No en balde los poderes mundiales, a los que interesa que los hombres no se enteren de esta verdad, han creado una industria del entretenimiento para buscar modos cada vez más sutiles de domesticación con que tenernos distraídos, porque dejarnos mirar a la historia puede traerles grandes complicaciones, pues solo ella nos dice de qué somos capaces.
La cotidianidad es abrasiva. Desgasta poco a poco la materia y el espíritu de que estamos hechos. Por eso decía Martí que era doblemente bueno dar pan al cuerpo y darlo al alma, porque «los pueblos que no creen en la perpetuación y universal sentido, en el sacerdocio y glorioso ascenso de la vida humana, se desmigajan como un mendrugo roído de ratones».
De ahí que conmueva tanto ver a las sucesivas generaciones de cubanos sentir en el alma el recuerdo de aquellos que siendo inocentes miraron de frente a la infamia y entraron en la muerte con la frente alta. «¡Cadáveres amados los que un día/ ensueños fuisteis de la patria mía…», recordaba Fidel en La Historia me absolverá las estrofas que dedicó Martí a los niños mártires en el primer aniversario del horrendo crimen, y pedía multiplicarlo por diez para tener una idea de los abominables asesinatos perpetrados por la tiranía de Batista luego del asalto al cuartel Moncada, el 26 de julio de 1953.

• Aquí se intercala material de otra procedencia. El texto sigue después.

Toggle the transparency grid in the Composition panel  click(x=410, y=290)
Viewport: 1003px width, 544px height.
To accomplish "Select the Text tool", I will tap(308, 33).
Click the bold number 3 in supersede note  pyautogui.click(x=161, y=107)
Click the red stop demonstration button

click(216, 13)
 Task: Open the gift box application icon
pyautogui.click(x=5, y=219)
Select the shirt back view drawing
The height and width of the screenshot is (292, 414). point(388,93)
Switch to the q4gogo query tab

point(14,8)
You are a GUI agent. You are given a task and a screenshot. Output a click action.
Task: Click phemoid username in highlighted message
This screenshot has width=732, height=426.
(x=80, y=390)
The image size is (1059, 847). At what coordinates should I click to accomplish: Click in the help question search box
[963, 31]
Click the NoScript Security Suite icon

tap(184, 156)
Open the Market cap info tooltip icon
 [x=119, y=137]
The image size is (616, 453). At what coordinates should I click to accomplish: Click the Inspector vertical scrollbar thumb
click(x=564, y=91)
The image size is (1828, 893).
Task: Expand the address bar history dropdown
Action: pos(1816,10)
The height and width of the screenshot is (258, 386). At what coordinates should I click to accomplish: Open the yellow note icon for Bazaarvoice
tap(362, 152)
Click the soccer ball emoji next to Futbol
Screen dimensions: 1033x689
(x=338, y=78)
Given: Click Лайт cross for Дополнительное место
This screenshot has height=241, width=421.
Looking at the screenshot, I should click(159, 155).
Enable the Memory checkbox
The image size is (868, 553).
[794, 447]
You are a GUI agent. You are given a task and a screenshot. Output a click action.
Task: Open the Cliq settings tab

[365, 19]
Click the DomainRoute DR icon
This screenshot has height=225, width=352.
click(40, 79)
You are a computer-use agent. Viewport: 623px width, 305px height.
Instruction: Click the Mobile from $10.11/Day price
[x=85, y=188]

Recordemos también que aquellos jóvenes guiados por Fidel habían ido a impedir, con esa acción de desagravio, que la memoria del Apóstol se extinguiera en el alma de la patria en el año de su Centenario.
Es bueno recordar a los héroes, y dedicarles encendidos discursos, y escribirles canciones y poemas, porque crece espiritualmente aquel que es capaz de amar a quienes tiene algo que agradecer, pero el mejor modo de honrar a los que se sacrificaron por nosotros es imitarlos. ¿Qué habremos de imitar de los jóvenes del 71? Lo mismo que de los del 10 de Octubre, el 24 de Febrero, los de la lucha antimachadista en los años 30 y los del 26 de julio de 1953 o el 13 de marzo de 1957: la firmeza con que enfrentaron el reto que su época les lanzó. La capacidad para entender que la dignidad de la patria no es más que la suma de nuestras dignidades personales; que una idea, un país, una nación, valen lo que valen quienes los representan y que cada uno de nosotros es responsable de crecer y ayudar a crecer a los demás en busca de aquel sueño martiano seguido por Fidel de alcanzar para nuestro pueblo «toda la justicia».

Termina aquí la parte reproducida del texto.